A avaliação da ocorrência de cheias e o zonamento de áreas inundáveis baseia-se em métodos

hidrológicos (e hidráulicos), geomorfológicos ou na combinação de ambos; faz-se ainda referência

ao método histórico de avaliação da susceptibilidade a cheias (Díez-Herrero et al., 2008; DIREN-

PACA, 2007), o qual pode ser autónomo ou complementar aos dois anteriores. A abordagem com

base em modelos hidrológicos e hidráulicos é exigente quanto aos dados de base (Díez-Herrero et

al., 2008; de Moel et al., 2009, Apel et al., 2009), mesmo nos modelos mais simples, de base

raster (Bates e de Roo, 2000). Outras limitações colocam-se ao nível da disponibilidade de dados

pluviométricos e/ou hidrométricos em quantidade suficiente para serem representativos da

diversidade das bacias hidrográficas e dos troços da rede de drenagem.

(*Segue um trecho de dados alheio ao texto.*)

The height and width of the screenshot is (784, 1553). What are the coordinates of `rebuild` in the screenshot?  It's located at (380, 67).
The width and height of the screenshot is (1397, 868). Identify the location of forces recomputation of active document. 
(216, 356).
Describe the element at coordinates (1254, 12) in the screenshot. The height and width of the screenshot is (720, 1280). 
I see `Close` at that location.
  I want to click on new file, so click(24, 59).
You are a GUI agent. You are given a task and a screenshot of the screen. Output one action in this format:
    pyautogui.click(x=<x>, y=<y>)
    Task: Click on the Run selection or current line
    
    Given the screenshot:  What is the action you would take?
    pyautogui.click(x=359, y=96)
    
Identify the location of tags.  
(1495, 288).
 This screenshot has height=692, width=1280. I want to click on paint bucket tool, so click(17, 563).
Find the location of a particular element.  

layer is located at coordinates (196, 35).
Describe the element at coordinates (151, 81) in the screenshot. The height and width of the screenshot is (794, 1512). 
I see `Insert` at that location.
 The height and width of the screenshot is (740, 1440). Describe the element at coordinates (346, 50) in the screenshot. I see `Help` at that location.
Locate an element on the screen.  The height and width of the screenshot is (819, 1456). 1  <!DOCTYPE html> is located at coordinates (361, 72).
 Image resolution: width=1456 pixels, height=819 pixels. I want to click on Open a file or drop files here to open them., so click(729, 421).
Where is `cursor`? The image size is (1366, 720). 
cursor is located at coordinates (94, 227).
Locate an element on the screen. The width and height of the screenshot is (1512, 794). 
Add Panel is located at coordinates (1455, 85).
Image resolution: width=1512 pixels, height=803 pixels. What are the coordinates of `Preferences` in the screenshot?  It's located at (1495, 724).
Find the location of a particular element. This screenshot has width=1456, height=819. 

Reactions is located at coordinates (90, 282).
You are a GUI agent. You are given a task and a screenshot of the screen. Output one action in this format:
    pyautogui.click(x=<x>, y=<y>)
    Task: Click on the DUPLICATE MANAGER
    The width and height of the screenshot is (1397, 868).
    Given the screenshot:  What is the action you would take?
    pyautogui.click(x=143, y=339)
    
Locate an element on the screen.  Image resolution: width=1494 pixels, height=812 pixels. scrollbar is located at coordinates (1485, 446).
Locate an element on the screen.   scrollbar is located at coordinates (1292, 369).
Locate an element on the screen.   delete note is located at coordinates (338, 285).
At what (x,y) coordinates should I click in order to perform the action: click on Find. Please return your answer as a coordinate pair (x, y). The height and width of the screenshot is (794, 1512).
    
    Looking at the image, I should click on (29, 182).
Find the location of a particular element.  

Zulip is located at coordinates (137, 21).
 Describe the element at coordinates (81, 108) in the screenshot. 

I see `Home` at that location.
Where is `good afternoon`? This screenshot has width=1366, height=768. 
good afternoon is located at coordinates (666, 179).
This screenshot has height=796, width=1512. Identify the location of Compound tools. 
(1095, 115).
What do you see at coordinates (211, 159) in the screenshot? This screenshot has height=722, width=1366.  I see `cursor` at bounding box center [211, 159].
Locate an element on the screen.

Os métodos geomorfológicos tradicionais, embora possam, em alguns casos, resolver parcialmente

a limitação que decorre da variação espacial das condições (Díez-Herrero et al., 2008; Benito e

Hudson, 2010), são bastante morosos e intensivos em termos de trabalho. Por esse motivo, haverá

vantagem em serem precedidos por métodos de avaliação automáticos que possam efectuar um

diagnóstico das condições das bacias hidrográficas, de forma simples, expedita e fiável.

A modelação do comportamento fluvial e a avaliação das condições propiciadoras de cheias exige o

desenvolvimento de procedimentos específicos, para que os valores de uma variável num ponto da

bacia hidrográfica reflictam as condições de toda a área que drena para esse local. Neste trabalho,

desenvolve-se um conjunto de procedimentos em Sistemas de Informação Geográfica (SIG), que

permite a avaliação das condições das áreas drenantes para cada ponto da bacia hidrográfica. A

integração da informação relativa aos factores, assente num método baseado na Análise Multi-

Critério, que funciona iterativamente, permite a identificação das condições de dinâmica fluvial ao

longo dos troços da rede de drenagem e, em particular, das áreas com diferente susceptibilidade à

ocorrência de cheias. O processo iterativo termina quando os resultados do modelo permitem

identificar correctamente as ocorrências de cheias conhecidas. Adicionalmente, podem ser obtidas

as áreas inundáveis a partir dos troços identificados.

2. VARIÁVEIS CONDICIONANTES

A selecção dos factores para avaliar a susceptibilidade à ocorrência de cheias assume importância

fundamental no processo de modelação: por um lado, são numerosas as variáveis espaciais que

podem ser utilizadas para este fim (área da bacia hidrográfica, distribuição espacial das chuvadas,

declive das vertentes e dos cursos de água, permeabilidade, ocupação do solo, hierarquia,

magnitude e densidade da rede de drenagem, etc.); por outro, a presença de multicolinearidade

entre algumas destas variáveis, a qual pode tornar o processo mais complexo e menos

compreensível, sem que isto implique uma melhoria dos resultados.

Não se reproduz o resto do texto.